На банкете шутил; отвечал генералу Плиеву: „Не хочу быть полковником запаса. Считайте меня постоянно действующим“. Но чувствуется по всему, что работает мало. Обидно! Прямо, до слёз обидно…» (там же, л. 30).

(обратно)

4

Замысел написать о своих коллегах по писательской организации возник у Изюмского давно. Вот как это отметил он в своём дневнике: «4 июня (1965). А что если попытаться дать штриховые портреты донских писателей? Полстранички, страничку о каждом, отметая субъективное отношение, давая какие-то детали, черточки. Начать хотя бы с ветеранов… Хотя при чём тут возраст, вероятно, правильно отдать предпочтение колоритностям» (ГАРО, ф. Р-4379, оп. 2, д. 387, л. 31). К этому замыслу Б. Изюмский вернулся только незадолго до смерти…

(обратно)

5

Ср. запись в дневнике: «28 марта (1965). На Правлении и бюро был предельно честный разговор с Мих. Дм. Соколовым (быть ли ему редактором журнала „Дон“?).

Вл. Фоменко: Миша! Подумай: ты перестал быть коммунистом, давно утратил ленинские качества. Как может молчать твоя совесть: в городе ещё многие туберкулёзные семьи живут в подвалах, а ты со своей Тамарой живешь в пяти комнатах, в 80 м2. Шофёр журнала несёт за тобой на базаре корзину со снедью. Ведь тебя нельзя терпеть в партии. Ты в войну забронировал себя, лишь бы не идти на фронт, а после войны вы с Тамарой взяли из детдома ребёнка, и когда он стал называть вас папой и мамой — возвратили его в детдом. Как тебя уважать?

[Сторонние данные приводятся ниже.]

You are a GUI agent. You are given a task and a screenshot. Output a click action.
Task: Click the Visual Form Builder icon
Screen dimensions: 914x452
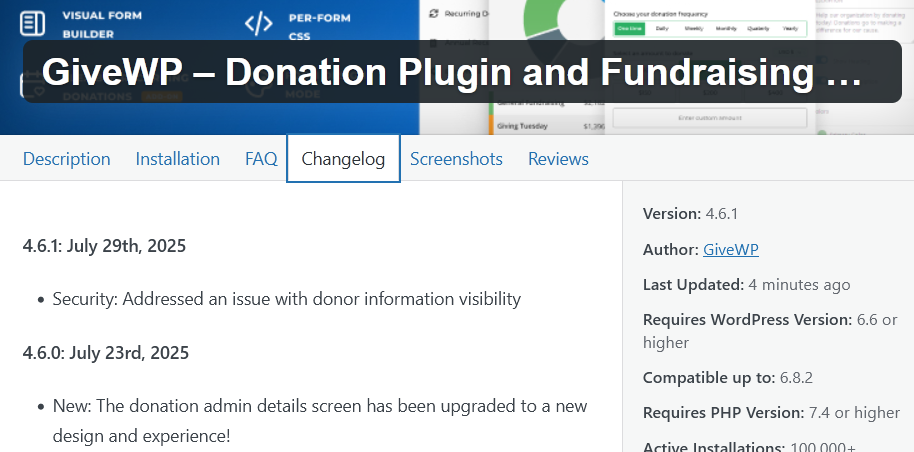33,22
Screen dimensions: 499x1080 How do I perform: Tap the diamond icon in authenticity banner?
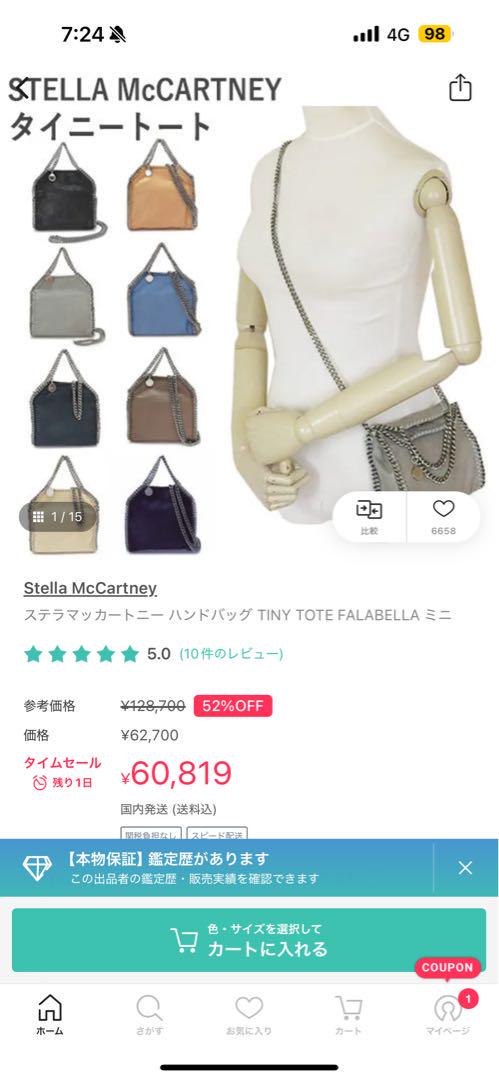[37, 868]
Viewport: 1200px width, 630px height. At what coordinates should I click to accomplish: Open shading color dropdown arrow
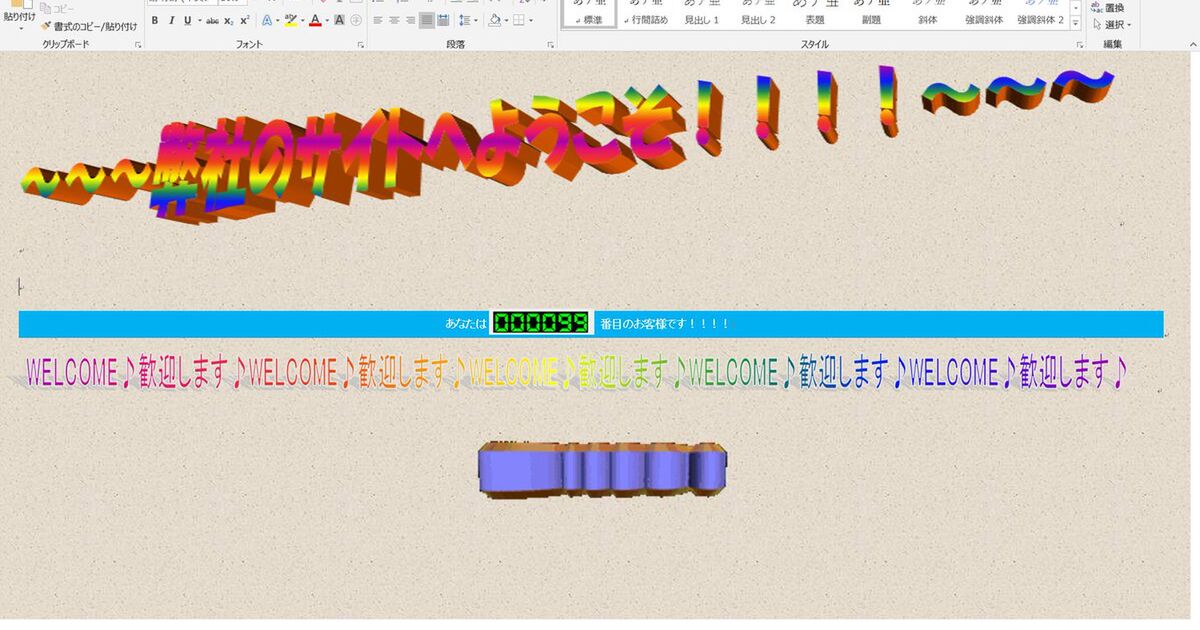507,20
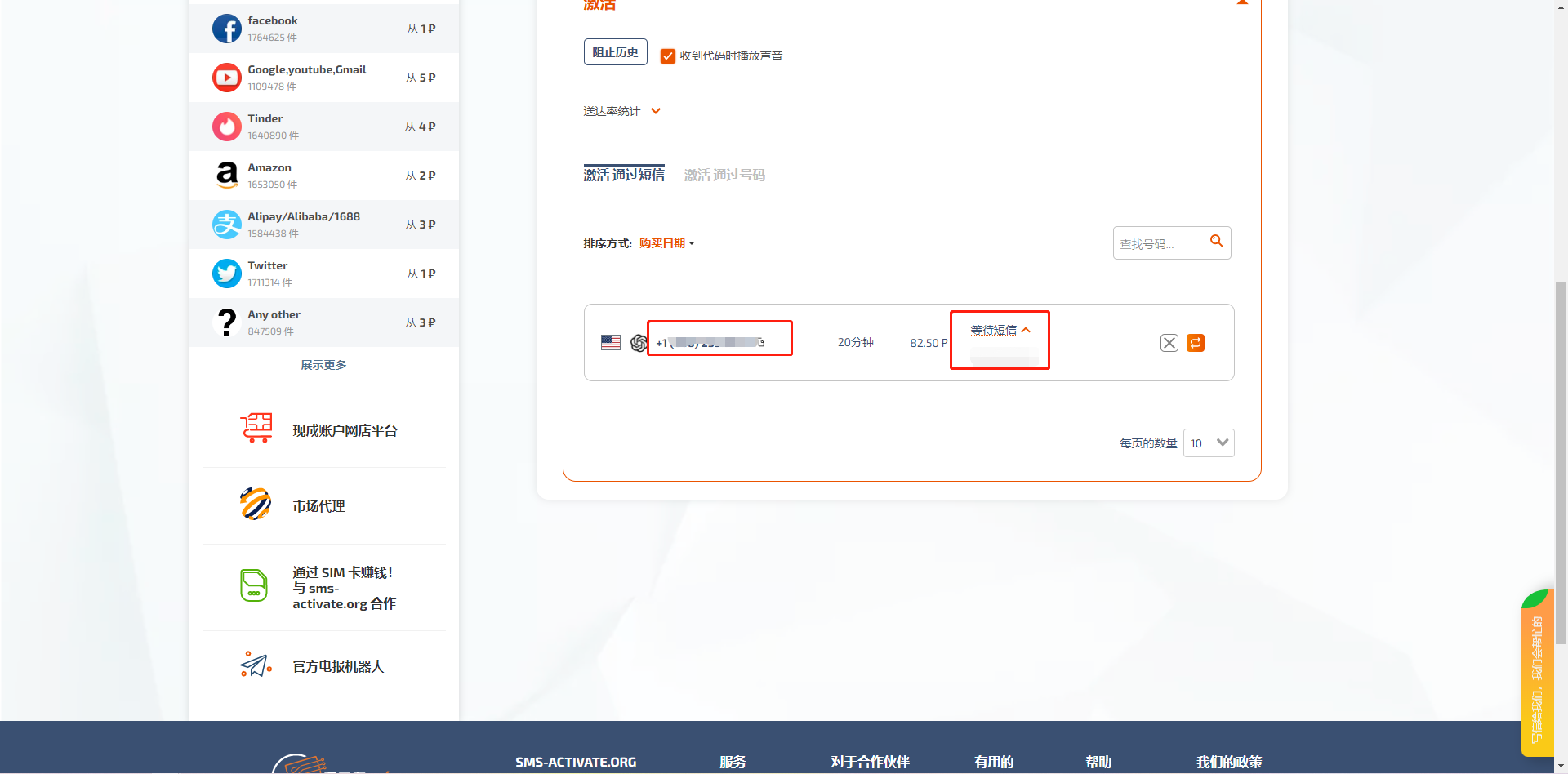Toggle the play sound on code checkbox
1568x774 pixels.
[668, 56]
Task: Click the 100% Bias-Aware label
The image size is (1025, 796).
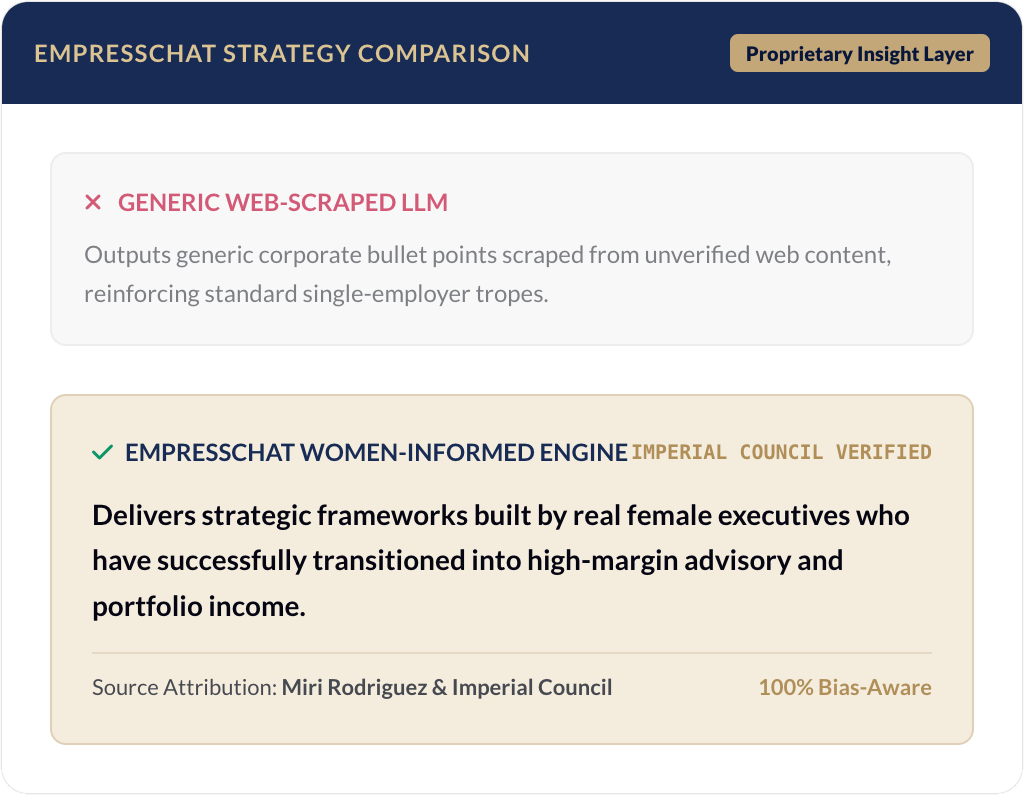Action: 845,688
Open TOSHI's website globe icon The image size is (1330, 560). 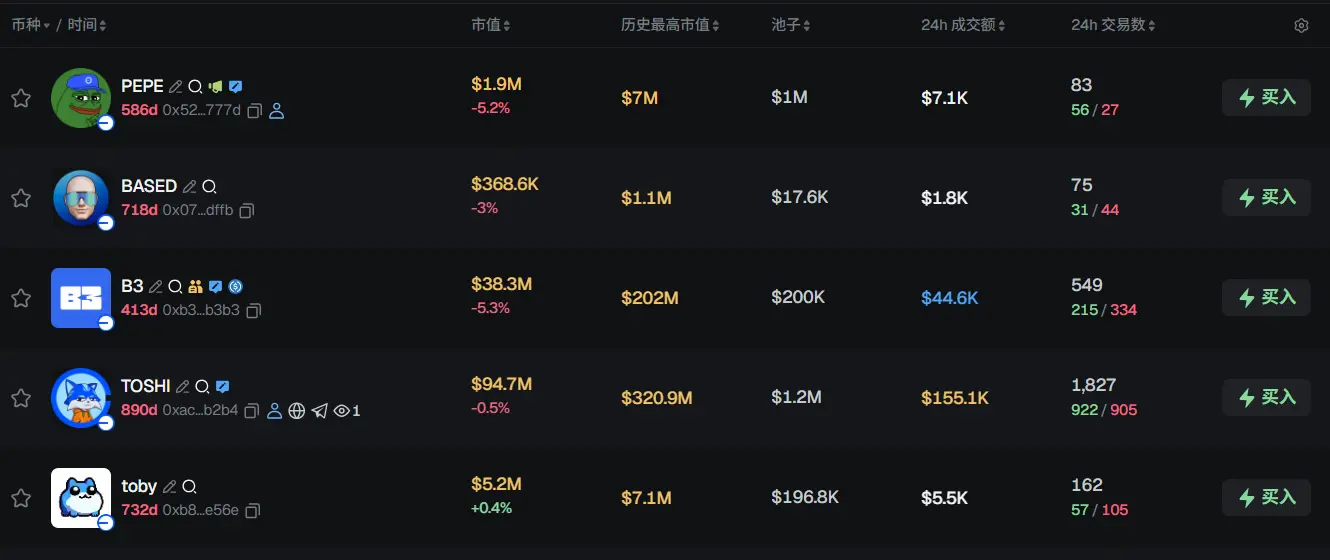coord(297,411)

М. Соколов: Но он оказался сыном Ягоды!

Вл. Фоменко: Ты что же, коммунист, думаешь, что „гены врага народа“ переходят по наследству?

А. Бахарев (Соколову): Ты чванливый барин, считаешь возможным в журнале, тобою редактированном, печатать… 2000 стр. „Искр“, которые почти никто из чл. редколлегии не читал. Материал сырой, нуждающийся в большой доработке. Что ты делаешь? Ты пытаешься поставить себя над людьми, помыкаешь ими, поучаешь. А сам?

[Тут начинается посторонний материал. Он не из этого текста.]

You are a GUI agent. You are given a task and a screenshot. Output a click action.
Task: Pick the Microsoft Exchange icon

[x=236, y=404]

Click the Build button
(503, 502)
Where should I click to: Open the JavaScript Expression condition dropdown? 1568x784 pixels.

И дуб-Соколов, „железный канцлер“, как его десятилетиями называли, — заплакал.

Если это не деталь нового времени, то я не знаю, что такое деталь» (ГАРО, ф. Р-4379, оп.2, д. 387, лл. 27–27 об.).

(обратно)

6

Название приведено ошибочно: книга стихов Л. Григорьяна называлась «Дневник». Ср. запись в дневнике: «7 декабря 1975. После смерти А. Бахарева руководителем ростовской организации стал Пётр Лебеденко.

Ещё не „придя к власти“, он объявил повесть А. Немцева „Конец Шкандыбина“ вещью… антисоветской, и мне с трудом удалось спасти книгу. Затем объявил вредной повесть П. Шестакова „Страх высоты“ (по этой повести поставили фильм). В сентябре с. г. собрал Правление, чтобы приговорить к смерти книгу стихов Л. Григорьяна „Дневник“. Поставил магнитофон, посадил стенографистку, собрал большинство голосов. М. Соколов кричал о книге: „Под нож!“.

Книгу защищали Скрёбов, Игорь Бондаренко, Н. Суханова. Не помогло» (ГАРО, ф. Р-4379, оп. 2, д. 387, л. 37).